Set tasks:
- 1) In the optimizations page, which flag gates the entire LLVM pass pipeline?
- 2) From the optimizations page, write out the passage that begins with the words containing "All non-trivial optimizations" and ends with "(optional, see --no-inline)".

Document passage:

※ ※ ※

Optimizations

All non-trivial optimizations can be individually toggled via OptimizationFlags (in translate/mod.rs, re-exported from lib.rs). Each defaults to enabled; CLI exposes --no-* flags.

LLVM Pass Pipeline

Four phases run on every compile. The whole pipeline is gated by the llvm_passes flag (CLI --debug-skip-llvm-passes); the inlining and mergefunc phases also have individual toggles.

mem2reg, instcombine, simplifycfg (pre-inline cleanup)
cgscc(inline) (optional, see --no-inline)
instcombine<max-iterations=20>, simplifycfg, gvn, simplifycfg, dce
mergefunc (optional, see --no-mergefunc)

`--debug-skip-llvm-passes` (debug only)

※ ※ ※

Data lines:
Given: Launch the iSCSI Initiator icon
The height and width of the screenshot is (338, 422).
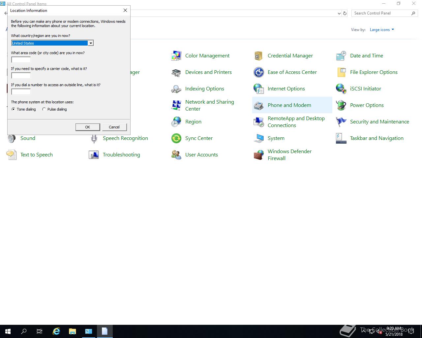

※ ※ ※

Results:
- 1) The llvm_passes flag (CLI --debug-skip-llvm-passes).

- 2)
All non-trivial optimizations can be individually toggled via OptimizationFlags (in translate/mod.rs, re-exported from lib.rs). Each defaults to enabled; CLI exposes --no-* flags.

LLVM Pass Pipeline

Four phases run on every compile. The whole pipeline is gated by the llvm_passes flag (CLI --debug-skip-llvm-passes); the inlining and mergefunc phases also have individual toggles.

mem2reg, instcombine, simplifycfg (pre-inline cleanup)
cgscc(inline) (optional, see --no-inline)